Der Tod fährt Hochrad

Ein Menschen-Puzzle aus verlorenen Seelen und verschwundenen Leibern. Marcel Odenbachs kleinteilige und großartige Bildererkundungen zu Kolonialismus bzw. NS-Zeit in der Kunsthalle Wien. Noch bis 30. April.

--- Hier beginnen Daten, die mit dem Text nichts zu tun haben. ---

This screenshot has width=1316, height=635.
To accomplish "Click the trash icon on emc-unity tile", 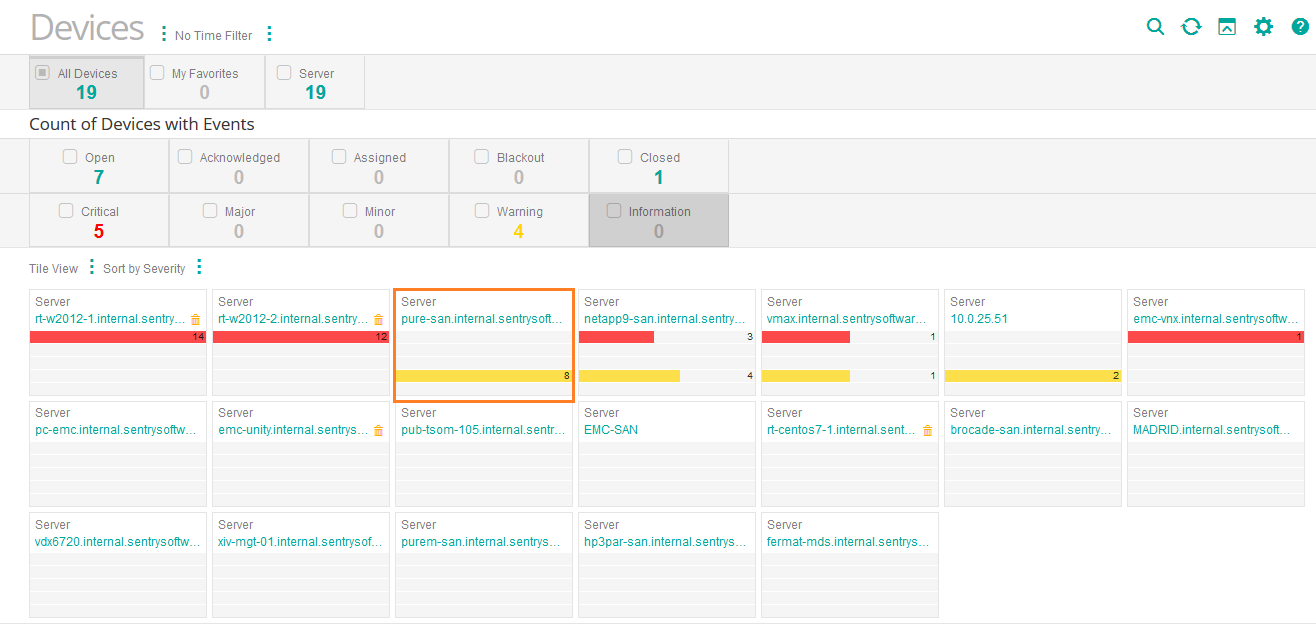I will click(377, 429).
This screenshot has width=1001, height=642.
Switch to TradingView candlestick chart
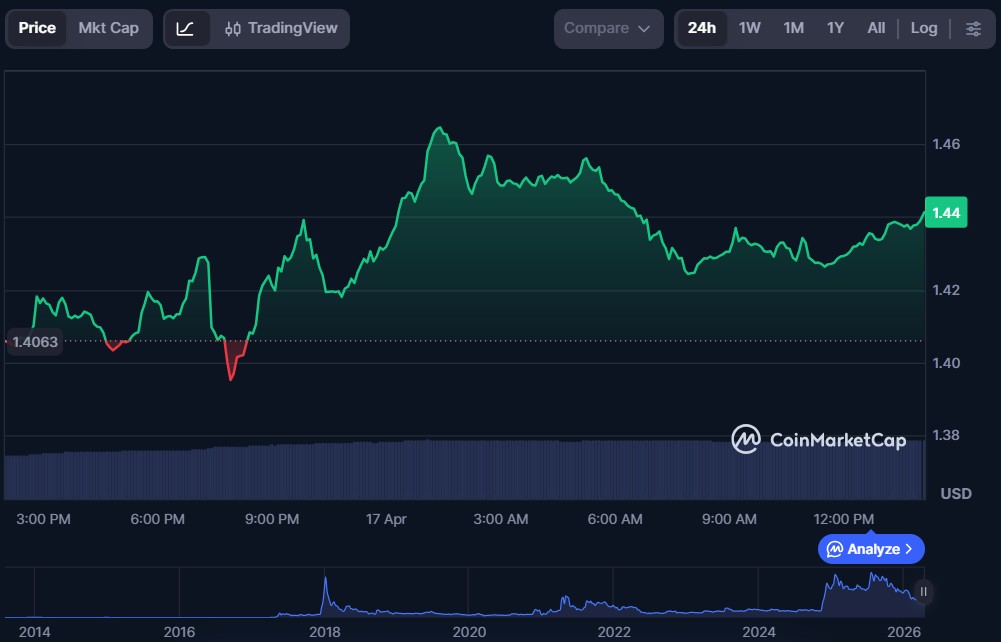(x=281, y=28)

Eine Palmentapete quer über den Saal, aus lauter kleinen Bildern erzeugt, nennt sich »Durchblicke« (2007). Menschengesichter aus der Zeitung ausgeschnitten. »Not enough – we want all« ist eine Titelüberschrift aus so einem Zeitungsausschnitt. Cuts und Cuttings erzeugt der Künstler Marcel Odenbach, der gerade in der Wiener Kunsthalle ausstellt. Scherenschnitte mit Monarchen und Untertanen, Kolonialherren mit weißen Tropenhelmen versus dunkle Gesichter auf Schwarz. Nachbilder afrikanischer Menschen – ähnlich wie wenn man die Augen schließt und an jemanden »Verblichenen« denkt. Dazwischen weiße Papierreste, Splitter, Fragmente, bei denen die Zeichnung durchschimmert. Mehrere Schichten von Palmblättern überlagern einander. Man sieht Tausende kleiner Menschenbilder auf dieser riesigen Palmentapete, aber nur, wenn man nahe herankommt, sie nahe an sich heranlässt.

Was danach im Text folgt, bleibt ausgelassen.